■ EXERCISE PROMPT: Update the data from its beginning through the line containing "Open the live", replacing "dropdown" with "menu" and keeping everything else the same. Return only those lines.
----- DATASET -----
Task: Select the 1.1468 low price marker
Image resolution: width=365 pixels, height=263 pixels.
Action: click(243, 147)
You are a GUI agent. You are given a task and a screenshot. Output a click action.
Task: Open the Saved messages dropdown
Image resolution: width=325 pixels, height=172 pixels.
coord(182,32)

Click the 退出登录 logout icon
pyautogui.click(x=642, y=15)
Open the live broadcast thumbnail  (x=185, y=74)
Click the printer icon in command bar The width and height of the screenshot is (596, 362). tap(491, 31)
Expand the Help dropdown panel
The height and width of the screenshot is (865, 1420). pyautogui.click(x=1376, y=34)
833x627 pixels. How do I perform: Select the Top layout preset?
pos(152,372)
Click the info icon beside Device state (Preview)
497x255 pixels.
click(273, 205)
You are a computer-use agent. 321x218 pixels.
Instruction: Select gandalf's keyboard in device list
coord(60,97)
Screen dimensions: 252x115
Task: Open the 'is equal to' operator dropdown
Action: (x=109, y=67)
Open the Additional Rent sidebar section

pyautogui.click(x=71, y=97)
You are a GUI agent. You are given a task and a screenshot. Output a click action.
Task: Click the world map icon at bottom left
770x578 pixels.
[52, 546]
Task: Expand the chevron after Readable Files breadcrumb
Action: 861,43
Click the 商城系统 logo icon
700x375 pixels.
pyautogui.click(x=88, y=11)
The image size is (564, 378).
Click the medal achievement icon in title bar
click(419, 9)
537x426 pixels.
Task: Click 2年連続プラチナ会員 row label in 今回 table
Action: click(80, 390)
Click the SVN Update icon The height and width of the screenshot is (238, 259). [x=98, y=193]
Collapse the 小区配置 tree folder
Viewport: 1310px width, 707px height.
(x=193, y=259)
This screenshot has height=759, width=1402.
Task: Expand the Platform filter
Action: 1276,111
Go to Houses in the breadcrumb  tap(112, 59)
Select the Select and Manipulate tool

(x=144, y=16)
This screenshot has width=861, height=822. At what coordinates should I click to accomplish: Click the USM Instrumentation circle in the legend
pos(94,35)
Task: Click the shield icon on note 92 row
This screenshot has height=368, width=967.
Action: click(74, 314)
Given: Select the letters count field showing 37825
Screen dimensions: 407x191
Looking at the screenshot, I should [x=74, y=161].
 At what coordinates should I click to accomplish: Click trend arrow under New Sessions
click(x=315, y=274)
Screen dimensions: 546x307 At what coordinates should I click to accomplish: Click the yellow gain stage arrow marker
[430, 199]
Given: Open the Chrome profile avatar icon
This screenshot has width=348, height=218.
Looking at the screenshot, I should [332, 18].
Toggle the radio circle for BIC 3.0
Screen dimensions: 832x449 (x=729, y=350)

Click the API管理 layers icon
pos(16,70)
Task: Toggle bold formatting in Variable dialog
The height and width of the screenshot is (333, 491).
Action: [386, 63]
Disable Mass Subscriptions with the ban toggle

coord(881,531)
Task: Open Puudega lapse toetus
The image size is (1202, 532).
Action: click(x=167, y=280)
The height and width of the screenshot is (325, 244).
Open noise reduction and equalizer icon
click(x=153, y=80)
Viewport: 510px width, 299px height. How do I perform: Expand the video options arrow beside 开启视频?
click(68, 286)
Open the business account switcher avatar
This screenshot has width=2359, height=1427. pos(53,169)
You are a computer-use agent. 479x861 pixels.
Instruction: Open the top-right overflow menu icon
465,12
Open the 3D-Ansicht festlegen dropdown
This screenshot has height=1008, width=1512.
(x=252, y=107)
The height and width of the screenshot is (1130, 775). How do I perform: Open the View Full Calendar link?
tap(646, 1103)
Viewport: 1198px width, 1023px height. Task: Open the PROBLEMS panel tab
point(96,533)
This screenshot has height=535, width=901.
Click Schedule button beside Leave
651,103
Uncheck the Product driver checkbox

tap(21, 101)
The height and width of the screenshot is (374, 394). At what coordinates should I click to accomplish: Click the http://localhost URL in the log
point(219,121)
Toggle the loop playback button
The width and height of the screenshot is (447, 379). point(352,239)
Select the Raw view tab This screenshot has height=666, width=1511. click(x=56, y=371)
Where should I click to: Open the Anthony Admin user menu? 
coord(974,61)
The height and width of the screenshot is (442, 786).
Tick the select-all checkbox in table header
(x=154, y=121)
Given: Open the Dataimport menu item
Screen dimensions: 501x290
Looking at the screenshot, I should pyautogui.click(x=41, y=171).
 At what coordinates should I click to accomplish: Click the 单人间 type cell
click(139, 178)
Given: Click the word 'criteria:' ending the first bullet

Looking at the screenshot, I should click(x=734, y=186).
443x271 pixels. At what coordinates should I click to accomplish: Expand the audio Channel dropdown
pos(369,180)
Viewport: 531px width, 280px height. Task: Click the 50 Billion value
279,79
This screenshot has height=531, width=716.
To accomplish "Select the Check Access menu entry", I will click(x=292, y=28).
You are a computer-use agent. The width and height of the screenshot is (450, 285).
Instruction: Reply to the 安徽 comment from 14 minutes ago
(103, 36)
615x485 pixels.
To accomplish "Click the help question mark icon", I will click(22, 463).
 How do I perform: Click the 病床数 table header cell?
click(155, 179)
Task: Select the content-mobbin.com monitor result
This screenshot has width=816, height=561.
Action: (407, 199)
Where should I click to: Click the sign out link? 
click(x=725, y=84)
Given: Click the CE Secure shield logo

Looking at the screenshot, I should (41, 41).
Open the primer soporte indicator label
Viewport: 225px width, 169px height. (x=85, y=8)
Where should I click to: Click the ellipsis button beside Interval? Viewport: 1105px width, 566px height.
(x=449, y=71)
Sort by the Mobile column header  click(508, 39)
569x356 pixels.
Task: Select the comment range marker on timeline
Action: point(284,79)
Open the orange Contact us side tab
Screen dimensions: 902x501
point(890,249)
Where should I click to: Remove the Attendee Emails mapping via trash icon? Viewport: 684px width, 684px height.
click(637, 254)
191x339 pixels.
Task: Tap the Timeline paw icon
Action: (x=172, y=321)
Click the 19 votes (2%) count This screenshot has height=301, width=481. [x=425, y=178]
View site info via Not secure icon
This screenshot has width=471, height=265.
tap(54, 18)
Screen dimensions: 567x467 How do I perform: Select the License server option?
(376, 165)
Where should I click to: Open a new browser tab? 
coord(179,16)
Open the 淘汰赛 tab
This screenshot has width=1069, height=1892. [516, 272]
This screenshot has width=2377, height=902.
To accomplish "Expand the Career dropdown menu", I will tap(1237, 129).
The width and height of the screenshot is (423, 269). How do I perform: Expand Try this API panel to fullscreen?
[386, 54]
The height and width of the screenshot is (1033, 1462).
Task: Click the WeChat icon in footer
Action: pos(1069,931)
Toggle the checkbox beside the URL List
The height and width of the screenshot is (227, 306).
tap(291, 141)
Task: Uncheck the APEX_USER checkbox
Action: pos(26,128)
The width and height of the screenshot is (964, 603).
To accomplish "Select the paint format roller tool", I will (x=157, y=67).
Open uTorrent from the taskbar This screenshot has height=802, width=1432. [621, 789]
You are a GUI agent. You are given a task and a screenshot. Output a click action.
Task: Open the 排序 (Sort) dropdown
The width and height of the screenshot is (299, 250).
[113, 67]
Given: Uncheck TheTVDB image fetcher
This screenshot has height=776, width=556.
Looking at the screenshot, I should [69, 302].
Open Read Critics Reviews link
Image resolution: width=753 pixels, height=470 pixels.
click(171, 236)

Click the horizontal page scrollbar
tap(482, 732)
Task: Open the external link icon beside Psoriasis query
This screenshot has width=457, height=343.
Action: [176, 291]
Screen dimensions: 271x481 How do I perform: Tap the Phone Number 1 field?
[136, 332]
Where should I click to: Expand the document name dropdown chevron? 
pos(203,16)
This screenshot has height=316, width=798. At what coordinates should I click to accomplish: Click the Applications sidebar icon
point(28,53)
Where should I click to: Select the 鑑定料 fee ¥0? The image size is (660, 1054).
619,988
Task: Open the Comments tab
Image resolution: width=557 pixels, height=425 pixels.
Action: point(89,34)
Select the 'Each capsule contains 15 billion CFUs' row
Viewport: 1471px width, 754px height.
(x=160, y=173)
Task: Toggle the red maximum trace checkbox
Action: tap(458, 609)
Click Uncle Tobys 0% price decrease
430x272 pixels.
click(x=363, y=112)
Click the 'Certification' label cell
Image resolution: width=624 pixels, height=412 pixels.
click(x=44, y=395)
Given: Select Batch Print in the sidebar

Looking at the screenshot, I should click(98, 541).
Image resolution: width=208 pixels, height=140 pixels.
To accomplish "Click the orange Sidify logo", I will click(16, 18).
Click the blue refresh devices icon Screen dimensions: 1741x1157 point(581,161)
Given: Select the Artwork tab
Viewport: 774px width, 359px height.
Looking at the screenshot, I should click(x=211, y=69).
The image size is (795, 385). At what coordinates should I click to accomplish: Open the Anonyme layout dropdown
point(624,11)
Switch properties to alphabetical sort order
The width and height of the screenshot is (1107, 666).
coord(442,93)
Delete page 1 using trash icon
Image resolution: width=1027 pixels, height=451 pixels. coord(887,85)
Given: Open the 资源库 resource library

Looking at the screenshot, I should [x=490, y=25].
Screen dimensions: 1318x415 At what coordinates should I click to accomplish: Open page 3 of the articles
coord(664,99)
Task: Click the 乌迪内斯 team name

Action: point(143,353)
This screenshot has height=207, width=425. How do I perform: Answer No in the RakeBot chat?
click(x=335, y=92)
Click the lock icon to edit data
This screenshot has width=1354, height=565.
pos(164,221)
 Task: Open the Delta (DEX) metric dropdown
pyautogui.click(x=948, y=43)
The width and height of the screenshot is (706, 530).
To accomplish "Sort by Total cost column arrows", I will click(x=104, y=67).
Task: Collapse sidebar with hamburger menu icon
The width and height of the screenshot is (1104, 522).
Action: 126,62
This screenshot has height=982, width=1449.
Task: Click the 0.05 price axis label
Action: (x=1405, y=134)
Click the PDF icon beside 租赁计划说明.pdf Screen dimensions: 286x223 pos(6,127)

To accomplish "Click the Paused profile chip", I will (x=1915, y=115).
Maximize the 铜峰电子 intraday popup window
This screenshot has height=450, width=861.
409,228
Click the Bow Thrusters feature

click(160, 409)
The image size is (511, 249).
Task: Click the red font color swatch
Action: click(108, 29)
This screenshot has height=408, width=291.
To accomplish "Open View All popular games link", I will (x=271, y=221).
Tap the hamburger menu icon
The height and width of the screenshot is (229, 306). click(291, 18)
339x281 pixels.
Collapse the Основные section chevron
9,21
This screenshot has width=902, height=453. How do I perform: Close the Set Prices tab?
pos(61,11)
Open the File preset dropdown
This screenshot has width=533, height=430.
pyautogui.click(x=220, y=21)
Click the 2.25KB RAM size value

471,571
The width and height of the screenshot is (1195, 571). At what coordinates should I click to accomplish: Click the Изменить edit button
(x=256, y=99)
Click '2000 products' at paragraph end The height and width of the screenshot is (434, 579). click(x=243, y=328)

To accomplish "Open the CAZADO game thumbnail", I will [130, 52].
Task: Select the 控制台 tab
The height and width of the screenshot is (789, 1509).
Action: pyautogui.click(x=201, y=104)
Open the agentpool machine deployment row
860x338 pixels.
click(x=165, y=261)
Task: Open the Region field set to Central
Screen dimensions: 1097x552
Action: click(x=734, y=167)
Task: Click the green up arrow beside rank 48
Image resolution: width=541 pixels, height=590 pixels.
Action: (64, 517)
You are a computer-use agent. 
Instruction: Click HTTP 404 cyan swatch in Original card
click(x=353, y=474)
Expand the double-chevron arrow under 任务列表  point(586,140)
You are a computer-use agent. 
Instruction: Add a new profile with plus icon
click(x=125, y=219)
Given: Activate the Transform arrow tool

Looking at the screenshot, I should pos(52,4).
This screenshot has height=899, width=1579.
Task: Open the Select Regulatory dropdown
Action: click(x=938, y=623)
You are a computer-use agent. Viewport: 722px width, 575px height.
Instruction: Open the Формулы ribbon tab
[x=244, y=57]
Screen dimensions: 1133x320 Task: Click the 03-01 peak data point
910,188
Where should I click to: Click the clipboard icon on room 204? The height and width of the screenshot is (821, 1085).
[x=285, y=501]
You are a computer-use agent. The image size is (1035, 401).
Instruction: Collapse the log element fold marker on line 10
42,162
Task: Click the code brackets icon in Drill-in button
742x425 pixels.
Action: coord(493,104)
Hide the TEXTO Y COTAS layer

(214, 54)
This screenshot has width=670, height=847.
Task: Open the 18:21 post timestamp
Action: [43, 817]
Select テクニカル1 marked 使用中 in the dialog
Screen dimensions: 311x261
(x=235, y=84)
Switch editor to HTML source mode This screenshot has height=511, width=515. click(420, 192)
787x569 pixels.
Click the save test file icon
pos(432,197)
-----
■ WRITTEN SOLUTION:
Task: Select the 1.1468 low price marker
Image resolution: width=365 pixels, height=263 pixels.
Action: click(243, 147)
You are a GUI agent. You are given a task and a screenshot. Output a click action.
Task: Open the Saved messages menu
Image resolution: width=325 pixels, height=172 pixels.
coord(182,32)

Click the 退出登录 logout icon
pyautogui.click(x=642, y=15)
Open the live broadcast thumbnail  (x=185, y=74)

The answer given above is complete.